Back when my daughter first started preschool, she used to get a low-grade fever nearly every other weekend. We were warned that it would take a while for children to build up their immune systems, so we were concerned, but not overly. But, it got to the point where she had a 103* plus temperature just about every weekend. After taking her to the urgent care repeatedly, having her diagnosed with UTIs (urinary tract infections), and noticing a reoccurring diaper rash we were beyond concerned. Prior to entering daycare, she had never had a diaper rash! Then she broke out with little blister-like bumps on her feet and hands which turned out to be hand, foot, mouth disease. Well, HFMD is spread through feces and contaminated objects: such as toys. Parents all know how diaper rash happens. Ladies, we know how one gets a UTI. All of these issues were a result of lazy diaper changes and lack of hand washing amongst staff and students.

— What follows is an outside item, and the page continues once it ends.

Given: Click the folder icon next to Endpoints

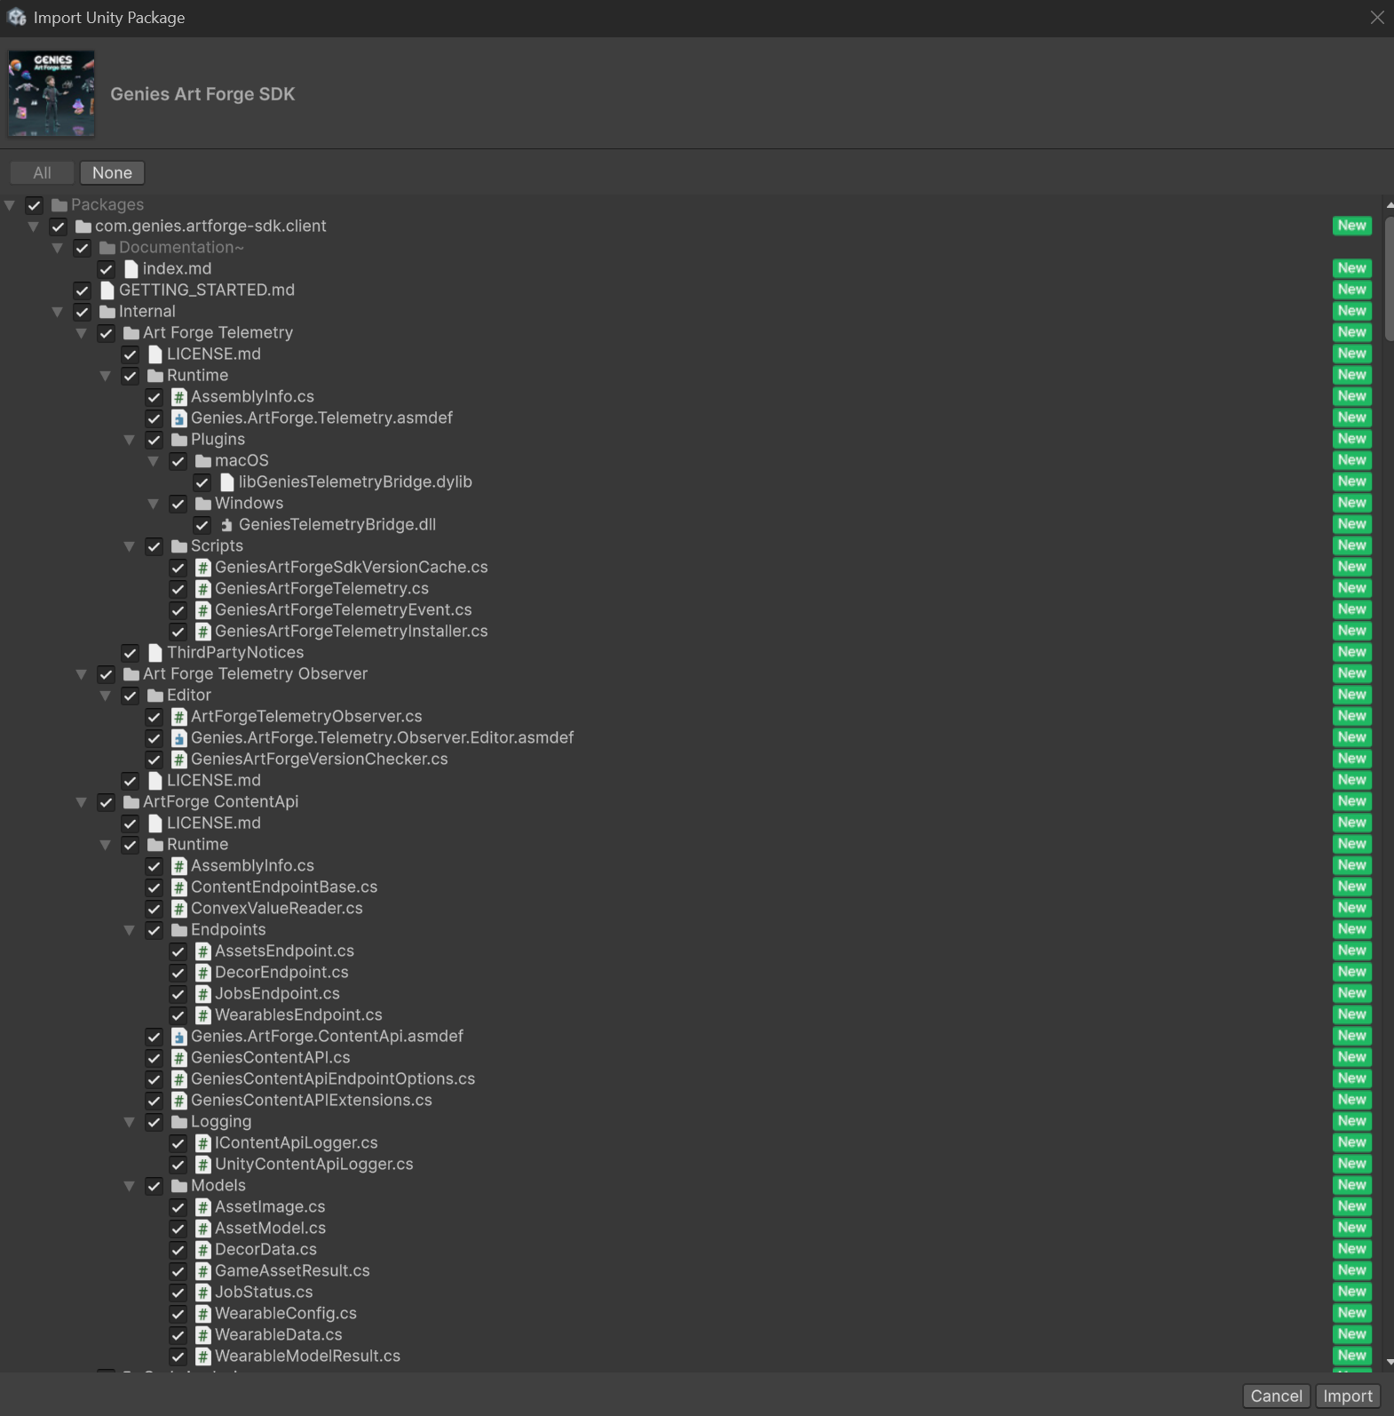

My daughter was eighteen months old when we first enrolled her. (I couldn’t stay at home with her any longer and not lose my sanity, but that is a whole other blog post.) We used a little step stool in her bathroom so that she could wash her hands before and after meals and after using the toilet when we started potty training. I know that with supervision and assistance she was more than capable of washing her hands. After my husband and I realized that her fevers were not just a result of her building her immune system we went in to talk to the director of the preschool. I spent ten minutes explaining the trips to urgent care, the HFMD, and diaper rashes. Then I asked if there were hand washing protocols in place. She said, “The children are not developmentally able to wash their hands at this age.” That is verbatim what she said! I couldn’t believe it!
Needless to say, I began searching for a new preschool immediately, especially since one of her classmates was diagnosed with a staph infection on her buttock that had to be surgically removed because it had gotten so bad. There was a wonderful lab school at a local university that was very highly recommended, but they had a waitlist. I called them nearly everyday to see if a spot had opened up. Not lying. While waiting for a spot to open up, I brought in packs of wipes for the staff members to use to wipe the kid’s hands clean because I didn’t see a sink in the classroom. Turns out the door that I thought was a closet was an actually bathroom with toddler-sized toilet and sink, but it was being used to store toys! That’s disturbing on so many levels! When a spot finally opened up at the lab school I was beyond happy!
The picture above is a shout out to the local Chick-fil-A that provides a step stool in the bathroom to help the little kiddos wash their hands. Thank you! Thank you for not making parents juggle their purses, diaper bags, and children while washing hands. Thank you for acknowledging that toddlers are developmentally able to wash their hands when they can reach the faucet. Your thoughtfulness is appreciated. Thank you!